Page MenuHomePhabricator

Attempting to substitute #var_final results in strip markers
Closed, ResolvedPublicBUG REPORT

Description

Per title. Previewing or saving a page with a substituted #var_final results in strip markers like ?'"UNIQ--finalizedvar-0--QINU`"'?` being emitted; see https://yugipedia.com/wiki/User:Dinoguy1000/sandbox/var for test cases.

Event Timeline

MGChecker added subscribers: thiemowmde, MGChecker.

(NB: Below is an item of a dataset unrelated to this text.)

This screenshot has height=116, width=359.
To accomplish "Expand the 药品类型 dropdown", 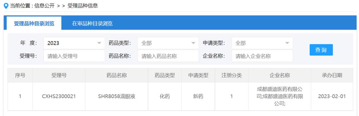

Well, this does not really surprise me, as substitution does not really like this extension. (T201857) I guess this won't be easy to fix, but I believe the reason why this is happening is quite simple: While ExtVariables->reqestFinanlizedVar is called without any problems and the strip markes inserted, the InternalParseBeforeSanitize function is not called in the subst parser run, so ExtVariables->reqestFinanlizedVar is never called.

Because Parser->internalParse is only called for OT_HTML, while substitutions are done for OT_WIKI. The latter seems to go like this:

  1. Entry point is Parser->preSaveTransform
  2. Some initialization
  3. Parser->pstPass2 is called. I assume $options->getPreSaveTransform() is true here for normal parsing, as this is the default.
    1. substitutions are done by Parser->replace Variables and the subst values inserted. As this works, I did not look further here.
  4. In Parser->internalParse, at a similar place the InternalParseBeforeSanitize hook is called. There is no hook here that could be used for a similar purpose.
  5. The general (and the nowiki) unstrip of Parser->mStripState happens, but this does not replace the Variables strip markers as they use their own strip state.
  6. As after this run, there still is the normal parser run, no sanitizing seems to be necessary here.

There are two possible ways out of this, I imagine. Either we add a hook into core to mirror InternalParseBeforeSanitize, PreSaveTransformBeforeUnstrip or something like that. Or we abandon the FinalizedVarStripState altogether and are using the default Parser StripState instead (as everyone else does, not a single other extension instantiates their own StripState), which might be possible as well and looks cleaner than the current approach anyway. However, I am unsure if this will work, I would have to test it.

Change 504488 had a related patch set uploaded (by MGChecker; owner: MGChecker):
[mediawiki/extensions/Variables@master] WIP: Use default StripState

https://gerrit.wikimedia.org/r/504488

As the documentation in insertFinalizedVars suggested, wikitext is not parsed properly if we use the default strip process. I don't think we can fix this, as even parsing the wikitext ourselves, which might be possible, will probably yield further ugly issues. However, the solution I implemented here works just fine for subst, as this is done before wikitext is parsed.

We could switch the behavior #var_final depending on Parser->mOutputType, but I consider this quite ugly. However, I have no better idea at the moment (besides maybe just accepting that subst does not work).

What sorts of changes would be required to StripState to get it to work? Would these be incompatible with current behaviors? If not, it might be worth instead trying to get a patch merged for it, since then potentially other uses could benefit as well. (If we investigate that route at all, it would probably be worth adding whatever Phab project(s) covers StripState as tags on this task, to get input from people who are more likely to be familiar with it.)

Unstripping using mStripState is done after wikitext is parsed to HTML, but after parser functions and templates are evaluated (first, signatures and substs are parsed to the actual wikitext to evaluate, then the preprocessor inserts the wikitext produced by the templates, than this wikitext is translated to HTML).

For using var_final, we require a unstripping process before parsing wikitext happens, but after templates are evaluated, and this does not exist in Core as far as I know. The only things happening between the preprocessing and the actual HTML parsing are sanitizing and two hooks before and after it (InternalParseBeforeSanitize and InternalParseBeforeLinks), so there isn't much that can be done different there.

If you are aware of any extension that does a similar thing with parser functions, which are inserted in place (References, for example, are not inserted in place, and are using tags), this would be helpful, but I doubt it is possible to do this without handling subst and other uses separately.

MGChecker changed the subtype of this task from "Task" to "Bug Report".Jun 5 2020, 11:44 PM

Change 504488 merged by jenkins-bot:

[mediawiki/extensions/Variables@master] Use the default StripState for '#var_final'

https://gerrit.wikimedia.org/r/504488